→ **ASSIGNED TASK**
Output only the lines of the entries that follow, starting at the one with "Given: Click the paperclip" and running down to the one with "Given: Click the DeGods", both included and unchanged.

→ **DATA SECTION**

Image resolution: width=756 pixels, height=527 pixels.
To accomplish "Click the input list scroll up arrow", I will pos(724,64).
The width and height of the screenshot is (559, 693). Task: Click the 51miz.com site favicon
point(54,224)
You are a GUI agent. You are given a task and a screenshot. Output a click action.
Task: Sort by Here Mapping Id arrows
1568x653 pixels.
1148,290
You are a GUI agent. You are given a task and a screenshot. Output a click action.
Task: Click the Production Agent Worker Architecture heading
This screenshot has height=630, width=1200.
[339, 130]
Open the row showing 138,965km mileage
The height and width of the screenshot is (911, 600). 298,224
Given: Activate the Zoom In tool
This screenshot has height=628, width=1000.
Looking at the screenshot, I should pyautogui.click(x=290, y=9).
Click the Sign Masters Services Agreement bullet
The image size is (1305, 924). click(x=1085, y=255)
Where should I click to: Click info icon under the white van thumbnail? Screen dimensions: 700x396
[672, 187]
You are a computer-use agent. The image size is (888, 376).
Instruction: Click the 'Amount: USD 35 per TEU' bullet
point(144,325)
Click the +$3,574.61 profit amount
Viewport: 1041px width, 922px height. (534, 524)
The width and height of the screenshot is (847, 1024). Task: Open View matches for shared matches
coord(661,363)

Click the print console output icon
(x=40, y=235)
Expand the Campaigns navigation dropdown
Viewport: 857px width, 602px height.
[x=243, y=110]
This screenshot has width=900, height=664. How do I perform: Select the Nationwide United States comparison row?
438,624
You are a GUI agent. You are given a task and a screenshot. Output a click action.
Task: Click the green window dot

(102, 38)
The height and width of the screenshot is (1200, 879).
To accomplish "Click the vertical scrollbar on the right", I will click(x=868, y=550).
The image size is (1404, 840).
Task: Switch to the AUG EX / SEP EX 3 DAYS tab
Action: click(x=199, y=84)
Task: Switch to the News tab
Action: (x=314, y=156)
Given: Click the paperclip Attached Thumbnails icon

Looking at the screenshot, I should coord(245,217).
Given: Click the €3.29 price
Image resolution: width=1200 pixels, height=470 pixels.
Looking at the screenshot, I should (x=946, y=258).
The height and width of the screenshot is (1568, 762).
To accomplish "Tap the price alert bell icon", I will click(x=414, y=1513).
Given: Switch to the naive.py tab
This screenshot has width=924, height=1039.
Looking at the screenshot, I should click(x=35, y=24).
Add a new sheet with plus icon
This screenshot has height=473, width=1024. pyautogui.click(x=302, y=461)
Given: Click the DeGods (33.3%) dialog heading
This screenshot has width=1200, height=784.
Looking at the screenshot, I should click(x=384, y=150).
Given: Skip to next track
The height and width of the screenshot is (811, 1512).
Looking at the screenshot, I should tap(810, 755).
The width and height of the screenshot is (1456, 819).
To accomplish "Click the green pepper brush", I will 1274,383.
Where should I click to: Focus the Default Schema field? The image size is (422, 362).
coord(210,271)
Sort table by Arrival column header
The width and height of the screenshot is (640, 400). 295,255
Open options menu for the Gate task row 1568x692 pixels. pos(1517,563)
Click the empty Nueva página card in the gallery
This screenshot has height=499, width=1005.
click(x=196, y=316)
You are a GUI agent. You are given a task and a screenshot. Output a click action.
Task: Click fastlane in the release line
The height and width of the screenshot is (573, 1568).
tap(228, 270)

→ **SOLUTION TO THIS TASK**
Given: Click the paperclip Attached Thumbnails icon

Looking at the screenshot, I should coord(245,217).
Given: Click the €3.29 price
Image resolution: width=1200 pixels, height=470 pixels.
Looking at the screenshot, I should (x=946, y=258).
The height and width of the screenshot is (1568, 762).
To accomplish "Tap the price alert bell icon", I will click(x=414, y=1513).
Given: Switch to the naive.py tab
This screenshot has width=924, height=1039.
Looking at the screenshot, I should click(x=35, y=24).
Add a new sheet with plus icon
This screenshot has height=473, width=1024. pyautogui.click(x=302, y=461)
Given: Click the DeGods (33.3%) dialog heading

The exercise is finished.